The university’s Psi Chi chapters of the International Honor Society in Psychology secured a $750 grant to help stock the on-campus donation center. The grant was given by the Psi Chi’s Grants Committee and Board of Directors. The funds will be used to buy food and hygiene items for Freddie’s Pantry.  

Freddie’s Pantry on Fairmont State University’s campus (WBOY Image)

The chapter’s student president Shelby Helmick said the idea to address food insecurity among the student population stems from a popular psychological model of human potential: Maslow’s Hierarchy of needs.  

“Maslow’s Hierarchy of Needs specifies that having access to basic necessities such as food, safety and shelter enables an individual to switch from a focus on just surviving to a focus on improving mental health,” explained Helmick. “By stocking food items and sanitary products in Freddie’s Pantry, the Fairmont State Psi Chi Chapter is able to support the local community by helping inconvenienced individuals meet their basic need for food thereby allowing them to focus on higher-level needs that can support mental health.” 

Non-perishable items in Freddie’s Pantry (WBOY Image)

Freddies Pantry was unveiled at the start of the fall 2021 semester. It’s located near the parking area of Hunt Haught Hall on Fairmont State University’s campus. The goal is to allow students an anonymous way to collect food and hygiene items if they need them.  

The grant funding will allow Freddie’s Pantry will be fully stocked by Spring 2022. Psi Chi also plans to run an awareness campaign to help decrease the stigma surrounding food pantry usage. 

Hygiene items in Freddie’s Pantry (WBOY Image)

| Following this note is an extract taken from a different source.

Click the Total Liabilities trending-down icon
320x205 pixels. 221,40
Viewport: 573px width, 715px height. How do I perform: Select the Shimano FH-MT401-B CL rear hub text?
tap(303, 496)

“The campus community will benefit from this project in many ways,” said Helmick. “Those who are experiencing monetary hardships will be given greater access to basic necessities and food products, while the local community will have increased awareness of the prevalence of food insecurity in West Virginia and of the health benefits one receives when their physiological needs are met.”